Speaking on behalf of their provinces, the Primates of Uganda and Nigeria are hinting strongly that they will not attend for one reason or another. It is not clear that all the bishops of those provinces will indeed take the lead from their Archbishops.

The party of the second part, the Archbishop of Nigeria, Peter Akinola, has troubles of his own, but none the less is trying to line up a variety of church people around a document called "The Road to Lambeth," the purpose of which is to tell Canterbury, the Lambeth Conference, and most particularly The Episcopal Church to bug off. By way of the Province of Nigeria, the Council of Anglican Provinces in Africa (CAPA), and the Global South Steering Committee, Archbishop Akinola, who chairs each of these, is pushing harder and harder against the broad inclusiveness of the Lambeth invitations. So some bishops and churches seem to be lining up for an alternative to Lambeth, and indeed an alternative to the Anglican Communion as currently constituted.

Lurking in the background for several years have been other players in the game: Martyn Minns, now bishop in the Church of Nigeria, in the diocese of CANA (It is so listed in the Church of Nigeria.) At the Dar es Salaam meeting of the Primates Martyn Minns was so closely connected to Archbishop Akinola that the Archbishop had Minns electronically at hand throughout the meeting. Advice flowed freely. Now, of course, Minns is connected hip and thigh to the Archbishop of Nigeria by way of vows of ordination.
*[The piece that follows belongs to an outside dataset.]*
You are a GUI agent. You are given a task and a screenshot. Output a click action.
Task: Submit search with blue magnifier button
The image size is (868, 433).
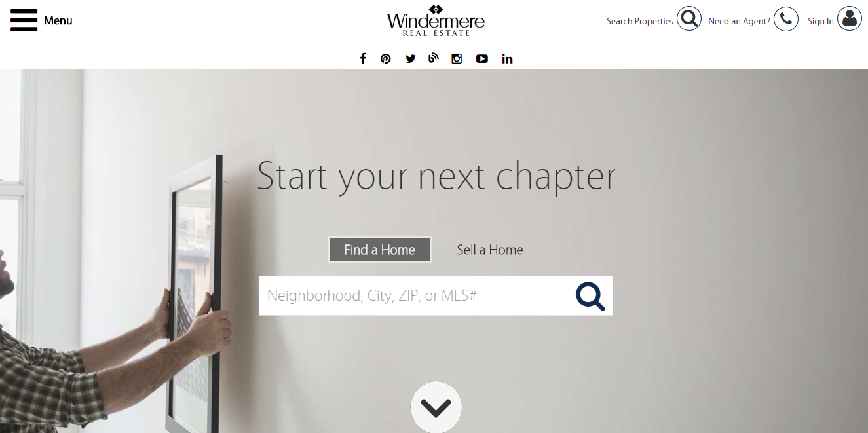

Also in the background was this man: The Rev. Canon Bill Atwood.

Atwood was named by Presiding Bishop Griswold as one of the worker bees of the realignment crowd at the Primates meeting in Dromantine. The Living Church reported that "The Rt. Rev. Robert Duncan, Bishop of Pittsburgh; the Rev. Canon Bill Atwood, general secretary of the Ekklesia Society; the Rev. Canon Martyn Minns, rector of Truro Parish, Fairfax, Va.; the Rev. Canon David Anderson, president of the American Anglican Council; the Rev. Canon Kendall Harmon, canon theologian of the Diocese of South Carolina; and Diane Knippers, president of the Institute for Religion and Democracy, were singled out for opprobrium by the Presiding Bishop for their behind-the-scenes roles at Dromantine." We might note that in the years that have followed Duncan, Minns and now Atwood are bishops in the realignment community, Anderson is canon missioner for CANA and Diane Knippers has died. Only Kendall Harmon remains at his post uncluttered (mostly) by new duties.

Atwood reappeared at Dar es Salaam, working with the so-called Global South primates. Again, the Living Church reported, "Along with Canon Masters and Canon Anderson, the Rt. Rev. Martyn Minns, Bishop of CANA, the Rev. Canon Bill Atwood of the Ekklesia Society, the Rev. Canon Chris Sugden of the British-based Anglican Mainstream, Mrs. Cheryl Chang, the Rev David Short, and the Rev. Stephen Leung of the Anglican Network in Canada served as advisors to the Global South primates."

Atwood left the Episcopal Church to become part of the Province of the Southern Cone. Now it appears that he is leaving that to become part of the Province of Kenya, by way of ordination this August to be a bishop of that Province. The file of his letters of transfer and application to become part of new provinces must be pretty thick by now.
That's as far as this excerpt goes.